§ **Work task**
Reproduce the data exactly.

BEGIN Materials provided

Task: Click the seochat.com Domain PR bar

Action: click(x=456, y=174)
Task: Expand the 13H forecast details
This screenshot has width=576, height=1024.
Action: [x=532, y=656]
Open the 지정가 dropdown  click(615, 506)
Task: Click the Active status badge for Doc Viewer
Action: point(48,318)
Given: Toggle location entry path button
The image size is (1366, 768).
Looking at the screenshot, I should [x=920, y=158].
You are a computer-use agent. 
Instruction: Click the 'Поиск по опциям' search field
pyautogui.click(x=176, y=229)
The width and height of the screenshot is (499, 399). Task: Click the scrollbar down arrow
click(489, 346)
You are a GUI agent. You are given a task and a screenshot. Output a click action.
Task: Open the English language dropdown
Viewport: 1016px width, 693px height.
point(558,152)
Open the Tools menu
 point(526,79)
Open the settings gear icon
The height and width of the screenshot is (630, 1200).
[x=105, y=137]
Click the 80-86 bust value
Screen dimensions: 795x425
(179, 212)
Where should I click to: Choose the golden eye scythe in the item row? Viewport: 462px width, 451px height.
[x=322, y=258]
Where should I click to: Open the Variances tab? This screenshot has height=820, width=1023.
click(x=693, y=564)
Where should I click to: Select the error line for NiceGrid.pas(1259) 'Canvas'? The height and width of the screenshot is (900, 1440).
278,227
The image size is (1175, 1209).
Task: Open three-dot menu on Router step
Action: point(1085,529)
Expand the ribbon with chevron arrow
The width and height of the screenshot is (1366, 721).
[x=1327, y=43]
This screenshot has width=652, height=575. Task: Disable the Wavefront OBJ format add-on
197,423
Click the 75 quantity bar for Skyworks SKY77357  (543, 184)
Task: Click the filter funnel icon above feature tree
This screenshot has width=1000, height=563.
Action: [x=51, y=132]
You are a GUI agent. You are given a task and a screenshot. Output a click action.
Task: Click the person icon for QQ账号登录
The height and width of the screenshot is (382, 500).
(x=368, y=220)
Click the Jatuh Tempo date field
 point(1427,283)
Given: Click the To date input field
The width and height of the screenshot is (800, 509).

END Materials provided

§ **Task output**
Task: Click the seochat.com Domain PR bar

Action: click(x=456, y=174)
Task: Expand the 13H forecast details
This screenshot has width=576, height=1024.
Action: [x=532, y=656]
Open the 지정가 dropdown  click(615, 506)
Task: Click the Active status badge for Doc Viewer
Action: point(48,318)
Given: Toggle location entry path button
The image size is (1366, 768).
Looking at the screenshot, I should [x=920, y=158].
You are a computer-use agent. 
Instruction: Click the 'Поиск по опциям' search field
pyautogui.click(x=176, y=229)
The width and height of the screenshot is (499, 399). Task: Click the scrollbar down arrow
click(489, 346)
You are a GUI agent. You are given a task and a screenshot. Output a click action.
Task: Open the English language dropdown
Viewport: 1016px width, 693px height.
point(558,152)
Open the Tools menu
 point(526,79)
Open the settings gear icon
The height and width of the screenshot is (630, 1200).
[x=105, y=137]
Click the 80-86 bust value
Screen dimensions: 795x425
(179, 212)
Where should I click to: Choose the golden eye scythe in the item row? Viewport: 462px width, 451px height.
[x=322, y=258]
Where should I click to: Open the Variances tab? This screenshot has height=820, width=1023.
click(x=693, y=564)
Where should I click to: Select the error line for NiceGrid.pas(1259) 'Canvas'? The height and width of the screenshot is (900, 1440).
278,227
The image size is (1175, 1209).
Task: Open three-dot menu on Router step
Action: point(1085,529)
Expand the ribbon with chevron arrow
The width and height of the screenshot is (1366, 721).
[x=1327, y=43]
This screenshot has width=652, height=575. Task: Disable the Wavefront OBJ format add-on
197,423
Click the 75 quantity bar for Skyworks SKY77357  (543, 184)
Task: Click the filter funnel icon above feature tree
This screenshot has width=1000, height=563.
Action: [x=51, y=132]
You are a GUI agent. You are given a task and a screenshot. Output a click action.
Task: Click the person icon for QQ账号登录
The height and width of the screenshot is (382, 500).
(x=368, y=220)
Click the Jatuh Tempo date field
 point(1427,283)
Given: Click the To date input field
The width and height of the screenshot is (800, 509).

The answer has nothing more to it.